__Ihre Aufgabe__
Wiederholen Sie aus dem Text über Daten in der Mobilität wortgetreu den Abschnitt, der mit den Worten „Daten übernehmen das“ beginnt und mit „Steuerungsinstrument umzugehen ist.“ schließt.

__Gezeigter Textauszug__
((
Daten übernehmen das Zepter
Daten sind das neue Gold. Bald auch in der Mobilität. Das Akronym «DAGSAM» mutet fremd an. Es steht für «Data Governance for Smart Mobility», ein Werkzeugkasten, der im Kern preisgibt, wie in der Mobilität der Zukunft mit den Daten als wichtigstes Steuerungsinstrument umzugehen ist.
Früher war alles anders. Doch die Zeiten ändern sich. Auch in der Mobilität. Die Nutzerinnen und Nutzer werden künftig weder ein Auto besitzen noch Fahrkarten kaufen oder sich mit der Wahl der Verkehrsmittel beschäftigen müssen. Stattdessen ermöglichen ihnen integrierte Mobilitätsdienstleistungen, sich nur auf den Zweck der Reise zu fokussieren. Neue Geschäftsmodelle und Dienstleistungsangebote entstehen, und während in der herkömmlichen Mobilität die Fahrzeuge und Infrastruktur die wichtigsten Aktivposten waren, sind es in Zukunft digitale Plattformen und vernetzte Angebote, die das Zepter übernehmen werden.
Datenhoheit gewähren
Doch so einfach wie es klingen mag, ist es nicht. «Die smarte Mobilität erfordert grosse Datenmengen von Personen, Mobilitätsanbietern und der Infrastruktur sowie die Zusammenarbeit vieler Akteure», sagt Oliver Buschor. Bei der Rapp AG beschäftigt er sich als Projektleiter Mobilität und Logistik sehr intensiv mit diesen Fragen. Vor allem die Fragestellung, was Vertrauen im Umgang mit geteilten Daten schafft, bleibt für ihn essenziell. «Für ein vertrauensvolles und effizientes Zusammenwirken ist eine gute Governance auf organisatorischer, juristischer und technischer Ebene zentral.» Dafür hat er einen Werkzeugkasten bereitgestellt, welcher der Quadratur des Kreises sehr nahekommt. «Data Governance for Smart Mobility» oder kurz: DAGSAM. «Damit lassen sich rechtliche, technische und organisatorische Systemansätze finden, um die Hoheit über die Daten zu regeln und dabei die Interessen aller beteiligten Akteure zu wahren.»
))
Einträge aus einem Datensatz:
((
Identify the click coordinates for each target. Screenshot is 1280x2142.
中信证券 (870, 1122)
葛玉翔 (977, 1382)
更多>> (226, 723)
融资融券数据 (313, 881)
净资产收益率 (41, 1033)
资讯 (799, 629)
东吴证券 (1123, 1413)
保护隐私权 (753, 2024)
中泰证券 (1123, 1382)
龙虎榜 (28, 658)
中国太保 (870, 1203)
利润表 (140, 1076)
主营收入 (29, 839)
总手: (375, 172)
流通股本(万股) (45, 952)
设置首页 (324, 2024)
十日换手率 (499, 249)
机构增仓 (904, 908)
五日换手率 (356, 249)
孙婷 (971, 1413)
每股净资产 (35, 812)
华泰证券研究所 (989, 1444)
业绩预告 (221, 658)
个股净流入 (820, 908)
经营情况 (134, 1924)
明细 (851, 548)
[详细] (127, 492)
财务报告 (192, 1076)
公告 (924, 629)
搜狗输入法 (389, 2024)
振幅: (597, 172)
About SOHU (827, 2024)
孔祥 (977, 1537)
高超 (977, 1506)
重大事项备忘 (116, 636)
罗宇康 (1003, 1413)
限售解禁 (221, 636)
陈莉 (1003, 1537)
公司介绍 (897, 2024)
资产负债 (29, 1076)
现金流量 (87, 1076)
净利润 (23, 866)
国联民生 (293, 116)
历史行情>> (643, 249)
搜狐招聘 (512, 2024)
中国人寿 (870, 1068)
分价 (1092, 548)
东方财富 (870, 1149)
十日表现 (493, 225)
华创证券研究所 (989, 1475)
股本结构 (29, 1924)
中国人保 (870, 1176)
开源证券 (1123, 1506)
))
__Ergebnis__
Daten übernehmen das Zepter
Daten sind das neue Gold. Bald auch in der Mobilität. Das Akronym «DAGSAM» mutet fremd an. Es steht für «Data Governance for Smart Mobility», ein Werkzeugkasten, der im Kern preisgibt, wie in der Mobilität der Zukunft mit den Daten als wichtigstes Steuerungsinstrument umzugehen ist.